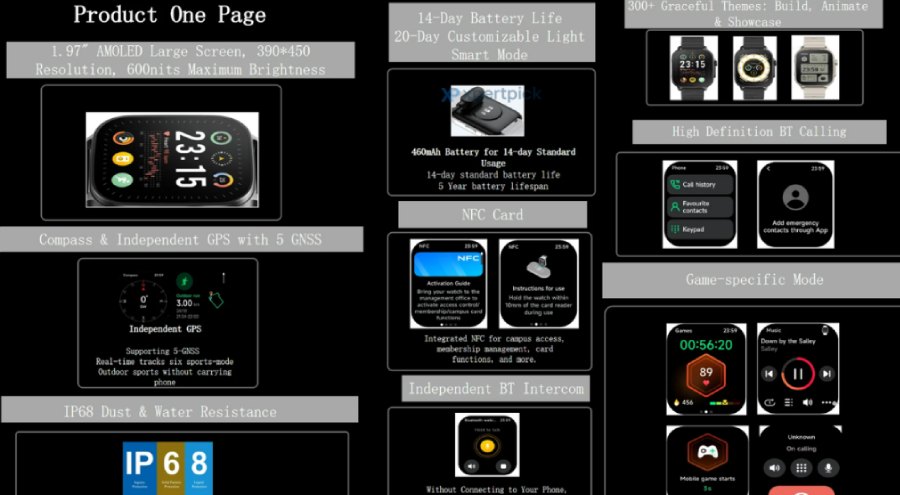Screen dimensions: 900x495
Task: Open Call history on the phone watch screen
Action: [699, 185]
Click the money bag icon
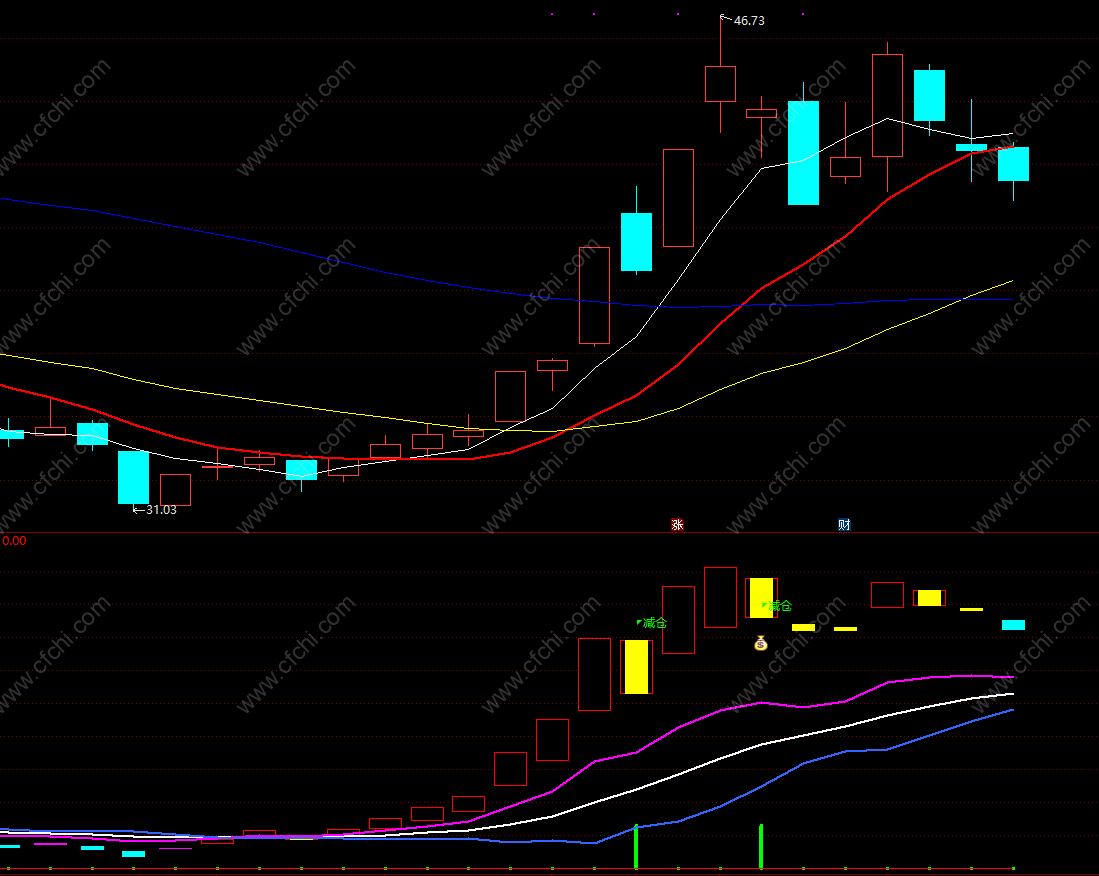This screenshot has width=1099, height=876. 760,642
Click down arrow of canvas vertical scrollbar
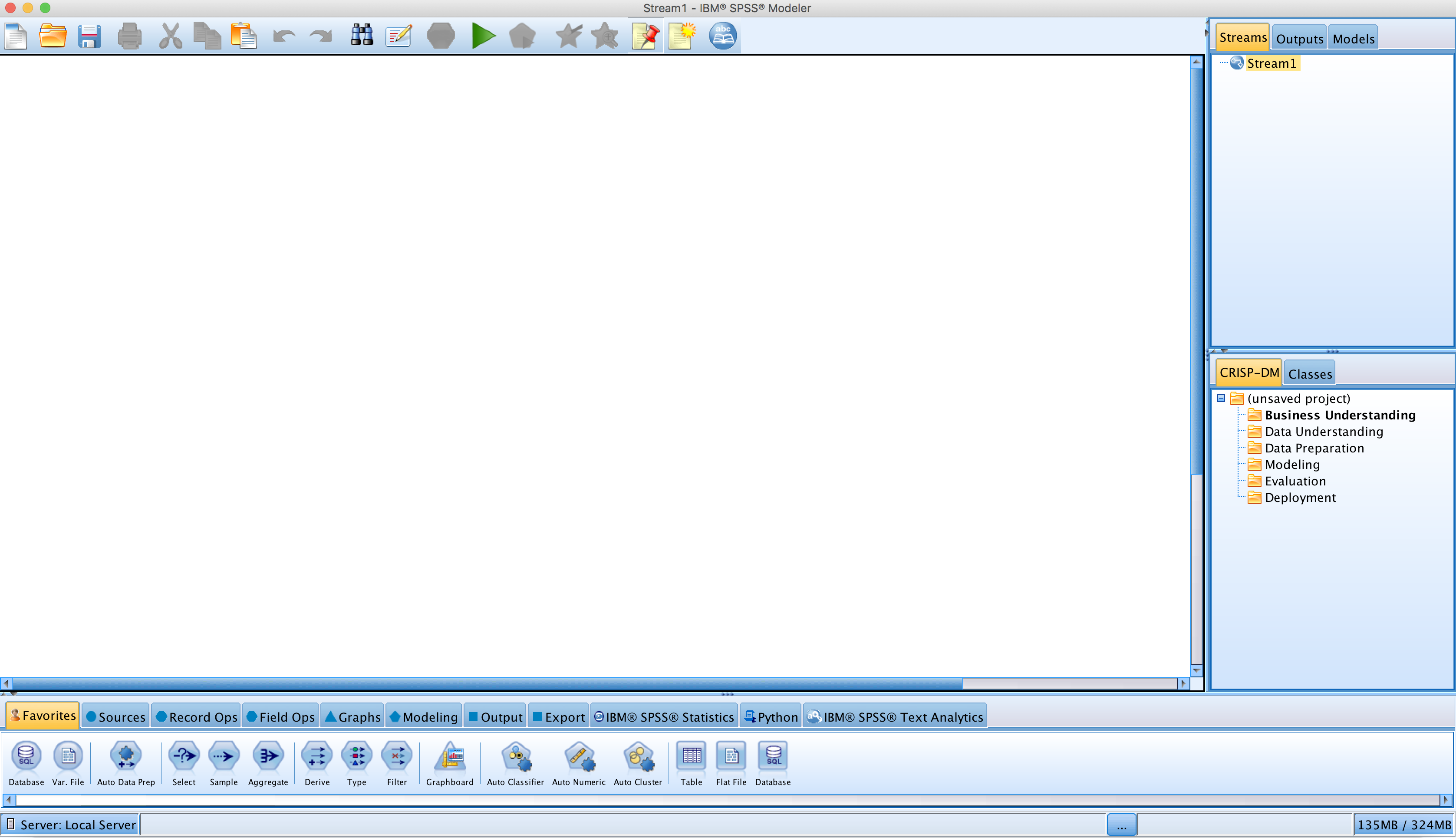Viewport: 1456px width, 838px height. point(1196,670)
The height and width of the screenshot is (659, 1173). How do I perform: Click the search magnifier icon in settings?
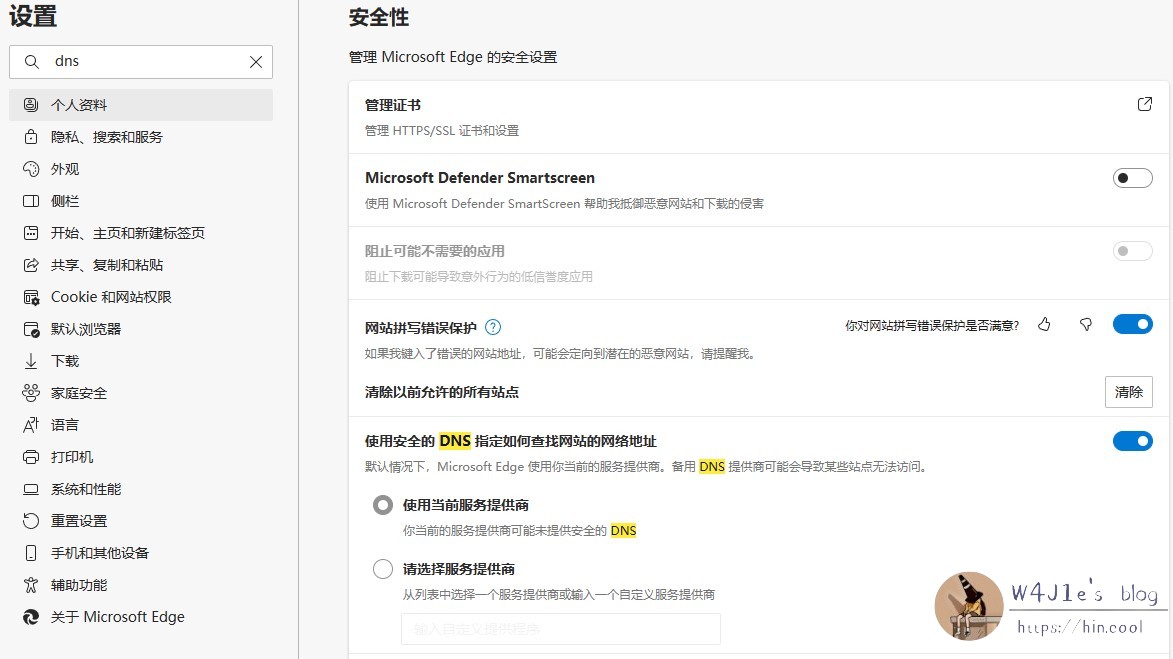tap(32, 62)
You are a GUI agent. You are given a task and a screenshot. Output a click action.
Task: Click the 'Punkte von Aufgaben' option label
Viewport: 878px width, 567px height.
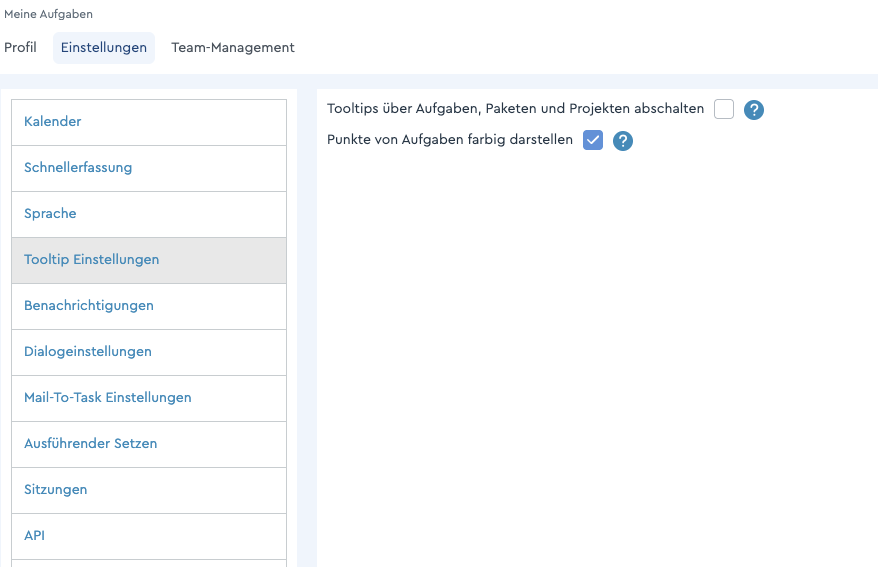[450, 140]
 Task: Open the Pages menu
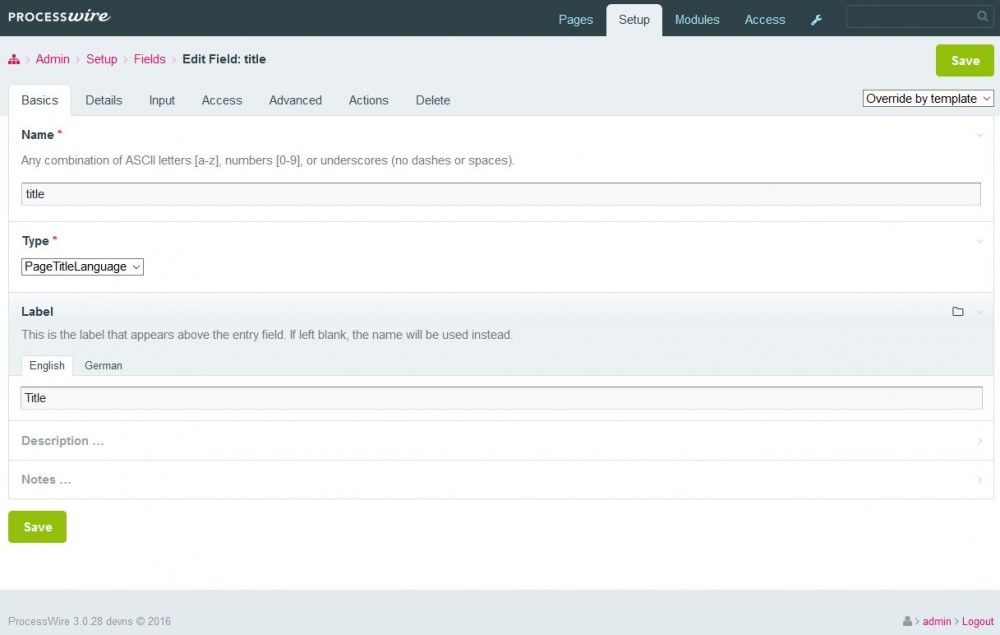575,20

---

Leave out all pictures and extract exactly the lines from the line with "The height and" through the end of the material.

[Output]
The height and width of the screenshot is (659, 1173). How do I perform: Click the search magnifier icon in settings?
tap(32, 62)
You are a GUI agent. You are given a task and a screenshot. Output a click action.
Task: Click the 'Punkte von Aufgaben' option label
Viewport: 878px width, 567px height.
[450, 140]
 Task: Open the Pages menu
575,20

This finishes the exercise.